Al-Noubani and I had met in his office at Bir Zeit University’s geography department in January 2011, discussing histories of Palestinian map-making. He had long ago been recruited as part of a Palestinian map-making team at Oslo ‘‘to help us with pull’’ under the framework, he had recounted.
‘‘Land was used for pastures and herders,’’ Al-Noubani continued, recalling a time when maps were rare. ‘‘Tribes knew their borders.’’ Claims to property, he had explained, were made through the Hujja, a land transfer paper agreement where boundaries were not lines but descriptions of natural landmarks that villagers understood between each other.
“But today,’’ he continued, ‘‘the Israeli courts ask, ‘What are the coordinates? What are the borders?’ You can’t say the carob tree is the border. They don’t accept it.’’[5]

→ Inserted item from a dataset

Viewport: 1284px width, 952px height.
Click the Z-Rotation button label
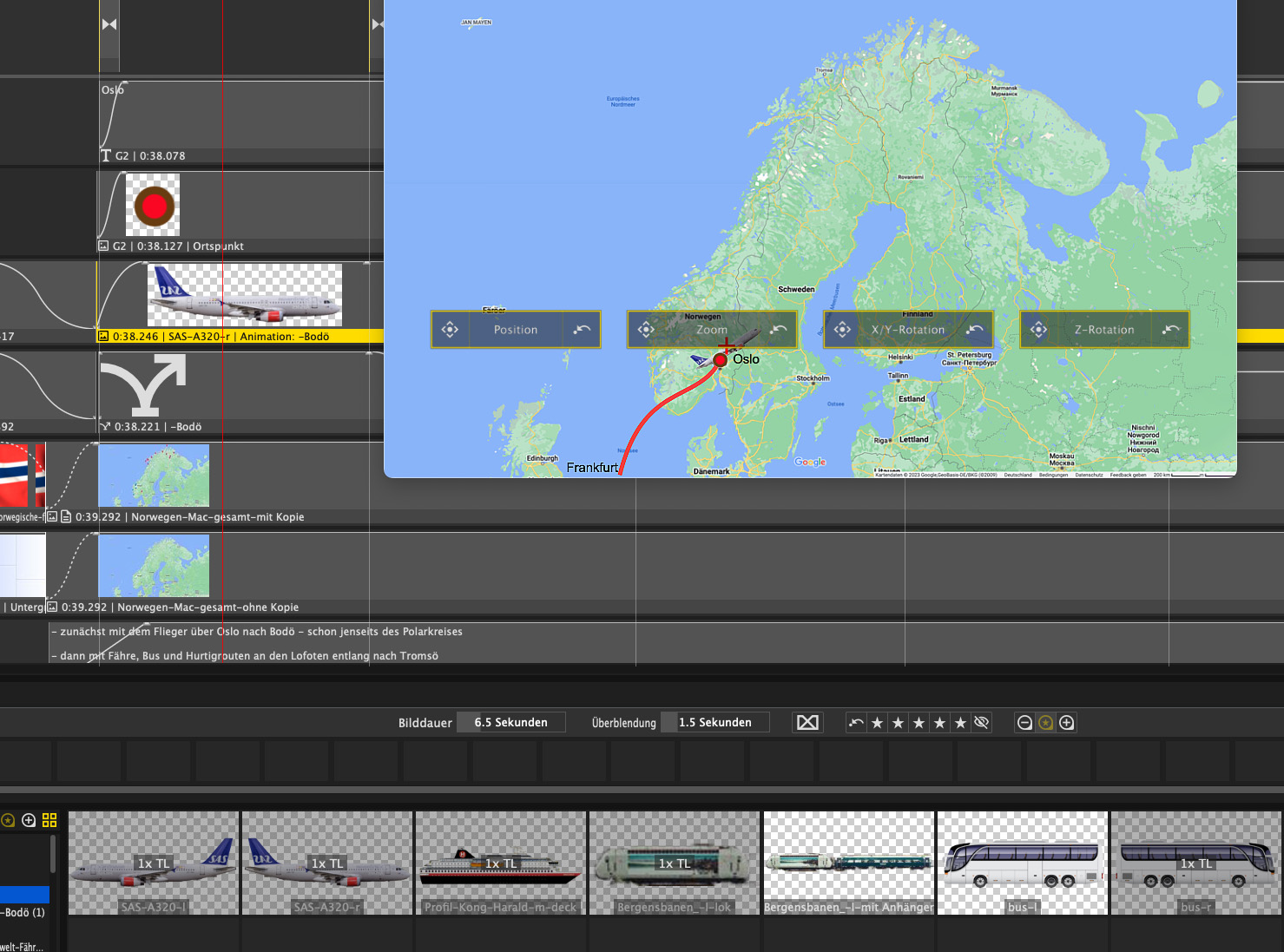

Our conversation ended that day with Al-Noubani’s declaration of a wish: that more work be done on the social relations people have with borders. And I couldn’t stop thinking about the tree.

This has been excerpt of Palestine 1492: A Report Back, by Linda Quiquivix
Footnotes
[1] Denis Wood, Rethinking the Power of Maps (The Guilford Press, 2010)
[2] Edward Said, Peace and Its Discontents: Essays on Palestine in the Middle East Peace Process (Vintage, 1996)
[3] See Meron Benvenisti, Sacred Landscape: Buried History of the Holy Land Since 1948 (University of California Press, 2002)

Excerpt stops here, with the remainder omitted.